╭──

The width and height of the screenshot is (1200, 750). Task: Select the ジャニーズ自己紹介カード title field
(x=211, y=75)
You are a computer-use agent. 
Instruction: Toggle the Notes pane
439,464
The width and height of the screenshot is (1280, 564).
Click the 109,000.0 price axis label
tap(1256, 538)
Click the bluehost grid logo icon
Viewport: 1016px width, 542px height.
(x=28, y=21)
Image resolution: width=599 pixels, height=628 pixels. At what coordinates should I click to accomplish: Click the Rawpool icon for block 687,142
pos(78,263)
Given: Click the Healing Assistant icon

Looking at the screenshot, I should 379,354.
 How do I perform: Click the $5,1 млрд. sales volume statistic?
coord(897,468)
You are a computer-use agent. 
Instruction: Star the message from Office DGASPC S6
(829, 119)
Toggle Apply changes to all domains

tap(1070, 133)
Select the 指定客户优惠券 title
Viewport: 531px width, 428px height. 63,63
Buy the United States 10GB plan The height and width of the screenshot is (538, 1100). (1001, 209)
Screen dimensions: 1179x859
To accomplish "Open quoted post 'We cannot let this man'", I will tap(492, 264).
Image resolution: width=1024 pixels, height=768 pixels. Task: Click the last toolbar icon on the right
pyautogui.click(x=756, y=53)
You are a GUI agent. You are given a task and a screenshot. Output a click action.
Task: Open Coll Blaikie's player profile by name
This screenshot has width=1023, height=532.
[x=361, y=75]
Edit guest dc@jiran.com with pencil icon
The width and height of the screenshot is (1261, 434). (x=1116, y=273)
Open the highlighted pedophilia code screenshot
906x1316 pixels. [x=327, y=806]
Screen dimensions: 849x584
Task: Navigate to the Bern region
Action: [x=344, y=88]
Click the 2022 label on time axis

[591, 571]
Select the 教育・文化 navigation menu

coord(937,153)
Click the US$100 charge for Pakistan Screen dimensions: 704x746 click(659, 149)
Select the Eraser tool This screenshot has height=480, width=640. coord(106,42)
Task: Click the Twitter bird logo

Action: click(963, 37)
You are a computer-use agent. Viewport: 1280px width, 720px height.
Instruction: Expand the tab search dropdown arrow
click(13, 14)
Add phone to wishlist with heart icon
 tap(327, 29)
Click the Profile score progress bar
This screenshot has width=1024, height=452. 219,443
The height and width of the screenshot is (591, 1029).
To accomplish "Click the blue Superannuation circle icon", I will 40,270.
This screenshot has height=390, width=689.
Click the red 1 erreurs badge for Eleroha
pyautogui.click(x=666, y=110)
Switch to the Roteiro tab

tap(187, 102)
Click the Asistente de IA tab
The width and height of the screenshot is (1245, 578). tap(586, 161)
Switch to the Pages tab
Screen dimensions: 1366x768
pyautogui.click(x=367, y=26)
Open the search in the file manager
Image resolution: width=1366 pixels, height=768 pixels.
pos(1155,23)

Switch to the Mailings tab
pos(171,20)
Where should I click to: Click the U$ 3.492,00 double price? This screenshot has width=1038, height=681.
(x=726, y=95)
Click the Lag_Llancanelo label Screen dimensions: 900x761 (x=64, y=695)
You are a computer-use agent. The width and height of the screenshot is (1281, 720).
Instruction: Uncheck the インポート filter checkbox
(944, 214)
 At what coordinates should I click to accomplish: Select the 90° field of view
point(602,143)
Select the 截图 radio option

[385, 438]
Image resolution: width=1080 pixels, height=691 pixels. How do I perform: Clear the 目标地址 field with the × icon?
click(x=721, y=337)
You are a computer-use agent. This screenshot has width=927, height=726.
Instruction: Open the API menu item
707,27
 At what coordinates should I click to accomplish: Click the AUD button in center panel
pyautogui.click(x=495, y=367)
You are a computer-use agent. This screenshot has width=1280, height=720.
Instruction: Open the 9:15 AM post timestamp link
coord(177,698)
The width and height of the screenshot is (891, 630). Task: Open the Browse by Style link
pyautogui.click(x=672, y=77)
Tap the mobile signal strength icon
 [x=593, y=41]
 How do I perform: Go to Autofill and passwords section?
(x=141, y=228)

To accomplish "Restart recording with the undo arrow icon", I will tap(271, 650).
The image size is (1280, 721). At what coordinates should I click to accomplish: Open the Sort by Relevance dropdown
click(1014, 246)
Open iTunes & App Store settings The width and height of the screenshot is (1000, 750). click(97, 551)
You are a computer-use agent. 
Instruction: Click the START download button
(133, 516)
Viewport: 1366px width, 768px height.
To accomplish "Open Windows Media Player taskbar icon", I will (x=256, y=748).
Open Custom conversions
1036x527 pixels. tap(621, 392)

╰──

Could every entry above be printed again, word for word?

The width and height of the screenshot is (1200, 750). Task: Select the ジャニーズ自己紹介カード title field
(x=211, y=75)
You are a computer-use agent. 
Instruction: Toggle the Notes pane
439,464
The width and height of the screenshot is (1280, 564).
Click the 109,000.0 price axis label
tap(1256, 538)
Click the bluehost grid logo icon
Viewport: 1016px width, 542px height.
(x=28, y=21)
Image resolution: width=599 pixels, height=628 pixels. At what coordinates should I click to accomplish: Click the Rawpool icon for block 687,142
pos(78,263)
Given: Click the Healing Assistant icon

Looking at the screenshot, I should 379,354.
 How do I perform: Click the $5,1 млрд. sales volume statistic?
coord(897,468)
You are a computer-use agent. 
Instruction: Star the message from Office DGASPC S6
(829, 119)
Toggle Apply changes to all domains

tap(1070, 133)
Select the 指定客户优惠券 title
Viewport: 531px width, 428px height. 63,63
Buy the United States 10GB plan The height and width of the screenshot is (538, 1100). (1001, 209)
Screen dimensions: 1179x859
To accomplish "Open quoted post 'We cannot let this man'", I will tap(492, 264).
Image resolution: width=1024 pixels, height=768 pixels. Task: Click the last toolbar icon on the right
pyautogui.click(x=756, y=53)
You are a GUI agent. You are given a task and a screenshot. Output a click action.
Task: Open Coll Blaikie's player profile by name
This screenshot has width=1023, height=532.
[x=361, y=75]
Edit guest dc@jiran.com with pencil icon
The width and height of the screenshot is (1261, 434). (x=1116, y=273)
Open the highlighted pedophilia code screenshot
906x1316 pixels. [x=327, y=806]
Screen dimensions: 849x584
Task: Navigate to the Bern region
Action: [x=344, y=88]
Click the 2022 label on time axis

[591, 571]
Select the 教育・文化 navigation menu

coord(937,153)
Click the US$100 charge for Pakistan Screen dimensions: 704x746 click(659, 149)
Select the Eraser tool This screenshot has height=480, width=640. coord(106,42)
Task: Click the Twitter bird logo

Action: click(963, 37)
You are a computer-use agent. Viewport: 1280px width, 720px height.
Instruction: Expand the tab search dropdown arrow
click(13, 14)
Add phone to wishlist with heart icon
 tap(327, 29)
Click the Profile score progress bar
This screenshot has width=1024, height=452. 219,443
The height and width of the screenshot is (591, 1029).
To accomplish "Click the blue Superannuation circle icon", I will 40,270.
This screenshot has height=390, width=689.
Click the red 1 erreurs badge for Eleroha
pyautogui.click(x=666, y=110)
Switch to the Roteiro tab

tap(187, 102)
Click the Asistente de IA tab
The width and height of the screenshot is (1245, 578). tap(586, 161)
Switch to the Pages tab
Screen dimensions: 1366x768
pyautogui.click(x=367, y=26)
Open the search in the file manager
Image resolution: width=1366 pixels, height=768 pixels.
pos(1155,23)

Switch to the Mailings tab
pos(171,20)
Where should I click to: Click the U$ 3.492,00 double price? This screenshot has width=1038, height=681.
(x=726, y=95)
Click the Lag_Llancanelo label Screen dimensions: 900x761 (x=64, y=695)
You are a computer-use agent. The width and height of the screenshot is (1281, 720).
Instruction: Uncheck the インポート filter checkbox
(944, 214)
 At what coordinates should I click to accomplish: Select the 90° field of view
point(602,143)
Select the 截图 radio option

[385, 438]
Image resolution: width=1080 pixels, height=691 pixels. How do I perform: Clear the 目标地址 field with the × icon?
click(x=721, y=337)
You are a computer-use agent. This screenshot has width=927, height=726.
Instruction: Open the API menu item
707,27
 At what coordinates should I click to accomplish: Click the AUD button in center panel
pyautogui.click(x=495, y=367)
You are a computer-use agent. This screenshot has width=1280, height=720.
Instruction: Open the 9:15 AM post timestamp link
coord(177,698)
The width and height of the screenshot is (891, 630). Task: Open the Browse by Style link
pyautogui.click(x=672, y=77)
Tap the mobile signal strength icon
 [x=593, y=41]
 How do I perform: Go to Autofill and passwords section?
(x=141, y=228)

To accomplish "Restart recording with the undo arrow icon", I will tap(271, 650).
The image size is (1280, 721). At what coordinates should I click to accomplish: Open the Sort by Relevance dropdown
click(1014, 246)
Open iTunes & App Store settings The width and height of the screenshot is (1000, 750). click(97, 551)
You are a computer-use agent. 
Instruction: Click the START download button
(133, 516)
Viewport: 1366px width, 768px height.
To accomplish "Open Windows Media Player taskbar icon", I will (x=256, y=748).
Open Custom conversions
1036x527 pixels. tap(621, 392)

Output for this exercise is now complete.